The corruption of a bankrupt is commonly the
generation of this creature. He dwells on the back side of the world, or
in the suburbs of society, and lives in a tenement which he is sure none
will go about to take over his head. To a man that walks abroad, he is
one of the antipodes, that goes on the top of the world, and this under
it. At his first coming in, he is a piece of new coin, all sharking old
prisoners lie sucking at his purse. An old man and he are much alike,
neither of them both go far. They are still angry and peevish, and they
sleep little. He was born at the fall of Babel, the confusion of
languages is only in his mouth. All the vacations he speaks as good
English as any man in England, but in term times he breaks out of that
hopping one-legged pace into a racking trot of issues, bills,
replications, rejoinders, demures, querelles, subpoenas, &c., able to
fright a simple country fellow, and make him believe he conjures.

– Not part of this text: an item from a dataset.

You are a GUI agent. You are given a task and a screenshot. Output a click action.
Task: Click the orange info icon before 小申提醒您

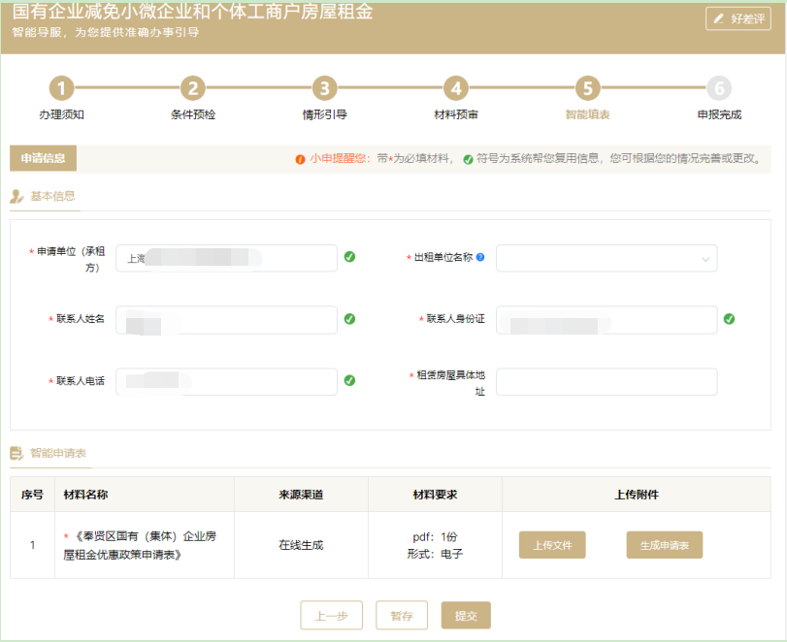pos(301,159)
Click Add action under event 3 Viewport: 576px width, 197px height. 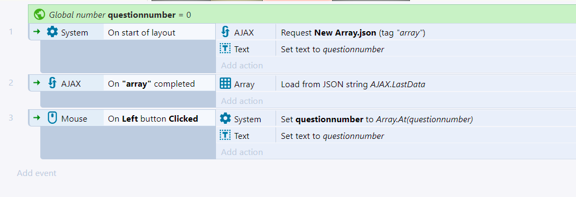click(242, 152)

Whatsoever his complexion was before, it turns in this place to choler
or deep melancholy, so that he needs every hour to take physic to loose
his body; for that, like his estate, is very foul and corrupt, and
extremely hard bound. The taking of an execution off his stomach give
him five or six stools, and leaves his body very soluble. The
withdrawing of an action is a vomit. He is no sound man, and yet an
utter barrister, nay, a sergeant of the case, will feed heartily upon
him; he is very good picking meat for a lawyer. The barber-surgeons may,
if they will, beg him for an anatomy after he hath suffered an
execution.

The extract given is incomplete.